■ **Set task**
Report how many of the rows below contain the word "icon", giving only the number.

■ **Listed records**
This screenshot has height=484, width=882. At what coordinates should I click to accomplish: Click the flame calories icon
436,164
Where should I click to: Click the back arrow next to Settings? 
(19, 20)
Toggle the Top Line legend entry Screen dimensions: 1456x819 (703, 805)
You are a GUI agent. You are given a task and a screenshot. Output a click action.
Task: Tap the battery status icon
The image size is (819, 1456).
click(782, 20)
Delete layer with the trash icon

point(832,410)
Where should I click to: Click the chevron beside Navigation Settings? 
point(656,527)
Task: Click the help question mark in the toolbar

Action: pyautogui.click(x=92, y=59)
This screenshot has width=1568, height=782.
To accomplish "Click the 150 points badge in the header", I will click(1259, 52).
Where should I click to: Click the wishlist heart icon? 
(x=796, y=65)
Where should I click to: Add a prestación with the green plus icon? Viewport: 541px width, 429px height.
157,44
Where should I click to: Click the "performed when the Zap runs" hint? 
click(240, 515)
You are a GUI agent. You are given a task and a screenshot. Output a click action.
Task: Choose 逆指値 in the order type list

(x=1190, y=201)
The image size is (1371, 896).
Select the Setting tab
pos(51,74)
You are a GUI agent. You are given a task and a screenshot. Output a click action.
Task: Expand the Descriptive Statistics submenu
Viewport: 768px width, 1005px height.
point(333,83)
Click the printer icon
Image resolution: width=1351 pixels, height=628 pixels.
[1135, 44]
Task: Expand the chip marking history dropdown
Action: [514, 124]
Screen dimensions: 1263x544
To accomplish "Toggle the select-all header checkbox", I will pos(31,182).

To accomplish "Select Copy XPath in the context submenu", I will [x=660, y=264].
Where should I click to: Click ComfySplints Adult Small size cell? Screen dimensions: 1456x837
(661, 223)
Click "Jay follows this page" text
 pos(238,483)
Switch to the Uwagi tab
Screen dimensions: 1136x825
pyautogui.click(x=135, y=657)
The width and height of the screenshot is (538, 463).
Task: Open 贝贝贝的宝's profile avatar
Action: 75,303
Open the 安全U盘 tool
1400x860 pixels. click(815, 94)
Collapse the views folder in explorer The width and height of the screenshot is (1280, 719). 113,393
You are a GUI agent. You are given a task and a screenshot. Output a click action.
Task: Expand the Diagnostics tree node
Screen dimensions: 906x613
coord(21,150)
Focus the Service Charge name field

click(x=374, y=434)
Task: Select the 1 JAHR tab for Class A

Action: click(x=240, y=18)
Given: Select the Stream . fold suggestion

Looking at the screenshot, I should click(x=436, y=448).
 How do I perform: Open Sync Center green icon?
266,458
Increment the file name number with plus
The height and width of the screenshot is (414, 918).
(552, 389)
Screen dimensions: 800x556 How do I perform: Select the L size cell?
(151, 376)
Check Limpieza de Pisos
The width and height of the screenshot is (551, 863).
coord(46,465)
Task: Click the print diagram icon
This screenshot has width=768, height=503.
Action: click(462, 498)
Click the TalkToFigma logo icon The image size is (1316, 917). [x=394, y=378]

■ **Result of the exercise**
9